Let's assume $\mathcal{P}$ advances a solution by a time step $\Delta t$, and let's denote $n$ consecutive steps by a superscript:
$
\newcommand{\pde}{\mathcal{P}}
\newcommand{\pdec}{\pde_{s}}
\newcommand{\vc}[1]{\mathbf{s}_{#1}} 
\newcommand{\vr}[1]{\mathbf{r}_{#1}} 
\newcommand{\vcN}{\vs}          
\newcommand{\project}{\mathcal{T}}   
\vc{t+n} = \pdec(\pdec(\cdots \pdec( \project \vr{t}  )\cdots)) = \pdec^n ( \project \vr{t} ) .
$
Here we assume a mapping operator $\mathcal{T}$ exists that transfers a reference solution to the source manifold.

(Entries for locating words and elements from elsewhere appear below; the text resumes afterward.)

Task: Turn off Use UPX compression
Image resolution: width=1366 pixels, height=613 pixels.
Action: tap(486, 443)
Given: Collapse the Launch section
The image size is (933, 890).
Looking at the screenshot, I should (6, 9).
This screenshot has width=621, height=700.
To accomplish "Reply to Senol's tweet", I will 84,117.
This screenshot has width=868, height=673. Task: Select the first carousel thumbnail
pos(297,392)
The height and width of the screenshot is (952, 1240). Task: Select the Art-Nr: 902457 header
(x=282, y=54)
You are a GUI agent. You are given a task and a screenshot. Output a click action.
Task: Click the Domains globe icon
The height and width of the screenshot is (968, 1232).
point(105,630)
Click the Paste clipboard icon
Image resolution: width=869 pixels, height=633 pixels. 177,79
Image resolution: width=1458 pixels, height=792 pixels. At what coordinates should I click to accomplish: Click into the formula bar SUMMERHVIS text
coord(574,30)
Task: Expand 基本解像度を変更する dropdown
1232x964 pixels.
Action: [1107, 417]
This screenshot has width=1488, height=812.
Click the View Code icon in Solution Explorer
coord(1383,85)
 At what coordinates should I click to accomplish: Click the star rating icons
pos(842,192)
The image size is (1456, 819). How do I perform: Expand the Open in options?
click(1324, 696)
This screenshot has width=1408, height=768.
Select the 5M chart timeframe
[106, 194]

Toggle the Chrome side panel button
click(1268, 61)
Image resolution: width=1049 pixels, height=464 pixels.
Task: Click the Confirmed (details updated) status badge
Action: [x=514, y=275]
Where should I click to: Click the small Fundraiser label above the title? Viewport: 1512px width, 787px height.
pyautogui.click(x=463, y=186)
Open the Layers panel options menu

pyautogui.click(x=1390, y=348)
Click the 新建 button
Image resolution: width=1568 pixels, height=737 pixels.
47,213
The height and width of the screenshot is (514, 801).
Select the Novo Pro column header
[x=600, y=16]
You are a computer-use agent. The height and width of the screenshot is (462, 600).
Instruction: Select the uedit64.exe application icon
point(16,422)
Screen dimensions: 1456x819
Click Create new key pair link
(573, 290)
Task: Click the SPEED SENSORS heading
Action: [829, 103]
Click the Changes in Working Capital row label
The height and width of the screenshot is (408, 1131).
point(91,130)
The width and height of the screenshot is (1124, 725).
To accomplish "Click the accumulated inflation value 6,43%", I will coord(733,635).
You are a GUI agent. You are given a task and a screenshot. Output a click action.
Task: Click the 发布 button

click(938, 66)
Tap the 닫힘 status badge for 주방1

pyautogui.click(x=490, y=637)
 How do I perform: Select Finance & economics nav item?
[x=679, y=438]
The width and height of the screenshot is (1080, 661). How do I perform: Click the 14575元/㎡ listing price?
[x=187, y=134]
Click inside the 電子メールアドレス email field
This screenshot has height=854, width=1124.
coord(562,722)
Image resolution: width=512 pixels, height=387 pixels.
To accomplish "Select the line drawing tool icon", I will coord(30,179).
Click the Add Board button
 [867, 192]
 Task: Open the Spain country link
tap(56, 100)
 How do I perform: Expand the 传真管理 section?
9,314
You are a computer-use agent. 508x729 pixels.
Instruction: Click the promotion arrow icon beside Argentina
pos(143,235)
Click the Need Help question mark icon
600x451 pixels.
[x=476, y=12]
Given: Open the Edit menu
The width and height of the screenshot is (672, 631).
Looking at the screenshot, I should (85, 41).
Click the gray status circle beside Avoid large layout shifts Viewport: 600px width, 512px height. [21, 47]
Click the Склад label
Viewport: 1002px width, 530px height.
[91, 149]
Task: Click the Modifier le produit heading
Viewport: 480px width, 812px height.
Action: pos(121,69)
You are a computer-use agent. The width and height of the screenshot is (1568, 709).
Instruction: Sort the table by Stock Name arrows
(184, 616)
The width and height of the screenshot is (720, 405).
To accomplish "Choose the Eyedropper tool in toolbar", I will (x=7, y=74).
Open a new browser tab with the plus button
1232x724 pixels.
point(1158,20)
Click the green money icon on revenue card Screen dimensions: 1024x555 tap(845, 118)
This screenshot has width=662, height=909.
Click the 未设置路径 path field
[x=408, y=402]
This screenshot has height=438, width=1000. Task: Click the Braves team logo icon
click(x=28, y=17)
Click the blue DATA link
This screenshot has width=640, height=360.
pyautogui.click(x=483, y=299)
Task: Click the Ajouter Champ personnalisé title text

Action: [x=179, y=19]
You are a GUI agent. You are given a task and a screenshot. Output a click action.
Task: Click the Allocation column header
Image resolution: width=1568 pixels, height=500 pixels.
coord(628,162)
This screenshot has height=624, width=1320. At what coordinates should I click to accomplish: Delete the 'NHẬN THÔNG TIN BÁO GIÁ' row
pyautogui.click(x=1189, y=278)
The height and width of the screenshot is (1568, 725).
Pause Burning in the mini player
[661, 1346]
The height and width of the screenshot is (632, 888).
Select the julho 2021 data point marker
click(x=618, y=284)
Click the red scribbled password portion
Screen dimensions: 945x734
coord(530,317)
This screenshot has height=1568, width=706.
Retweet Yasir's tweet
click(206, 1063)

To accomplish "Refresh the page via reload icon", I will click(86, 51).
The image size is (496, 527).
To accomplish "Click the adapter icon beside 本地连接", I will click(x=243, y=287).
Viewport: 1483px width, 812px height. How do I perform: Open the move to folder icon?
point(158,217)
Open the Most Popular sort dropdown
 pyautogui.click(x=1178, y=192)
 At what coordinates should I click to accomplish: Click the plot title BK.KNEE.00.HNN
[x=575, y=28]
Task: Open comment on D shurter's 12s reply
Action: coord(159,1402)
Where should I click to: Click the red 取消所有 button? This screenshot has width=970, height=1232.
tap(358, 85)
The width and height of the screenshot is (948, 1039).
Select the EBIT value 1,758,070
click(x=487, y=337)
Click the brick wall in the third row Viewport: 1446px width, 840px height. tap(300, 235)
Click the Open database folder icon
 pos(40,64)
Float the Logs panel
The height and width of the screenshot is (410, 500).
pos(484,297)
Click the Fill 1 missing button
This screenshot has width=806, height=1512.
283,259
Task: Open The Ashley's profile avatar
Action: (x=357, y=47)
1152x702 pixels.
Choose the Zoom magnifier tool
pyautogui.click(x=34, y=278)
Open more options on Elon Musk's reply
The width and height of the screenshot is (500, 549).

This could, e.g., be a simple downsampling operation.
Especially for longer sequences, i.e. larger $n$, the source state 
$\newcommand{\vc}[1]{\mathbf{s}_{#1}} \vc{t+n}$
will deviate from a corresponding reference state
$\newcommand{\vr}[1]{\mathbf{r}_{#1}} \vr{t+n}$. 
This is what we will address with an NN in the following.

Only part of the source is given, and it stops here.